[Input data]:
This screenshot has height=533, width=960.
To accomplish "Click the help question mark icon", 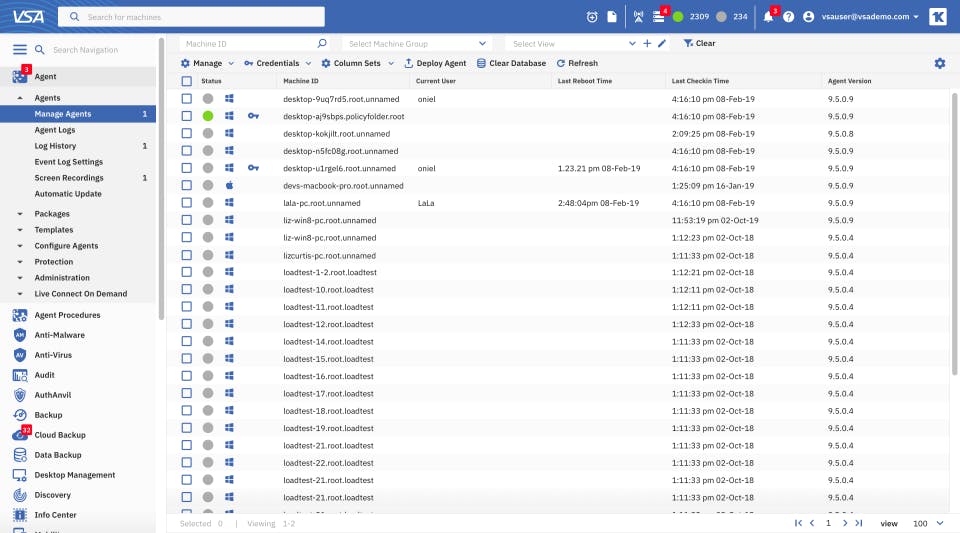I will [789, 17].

---

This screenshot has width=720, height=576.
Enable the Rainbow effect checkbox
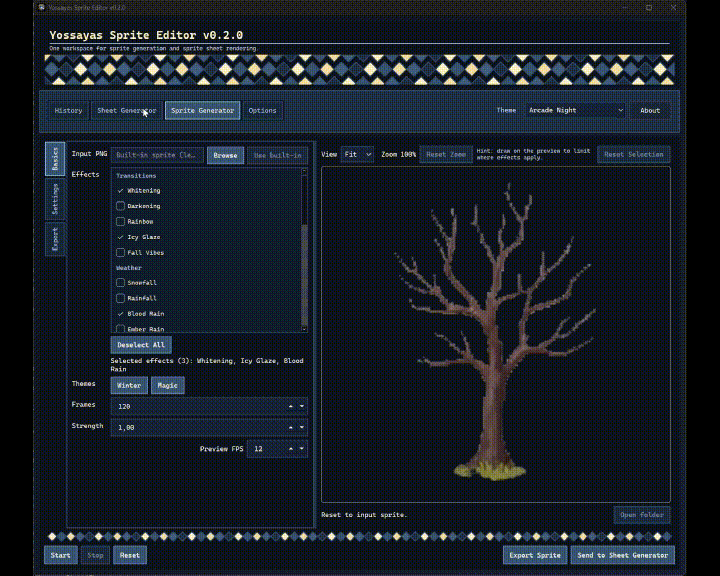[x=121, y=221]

[To be done]:
Format the part that opens with the line containing "This screenshot has width=720, height=576." and closes with the line containing "[x=121, y=221]" as a Markdown table with the columns No. and Line. Number each line, skip any blank lines, and leave the pictures out.

[Result of the exercise]:
| No. | Line |
|---|---|
| 1 | This screenshot has width=720, height=576. |
| 2 | Enable the Rainbow effect checkbox |
| 3 | [x=121, y=221] |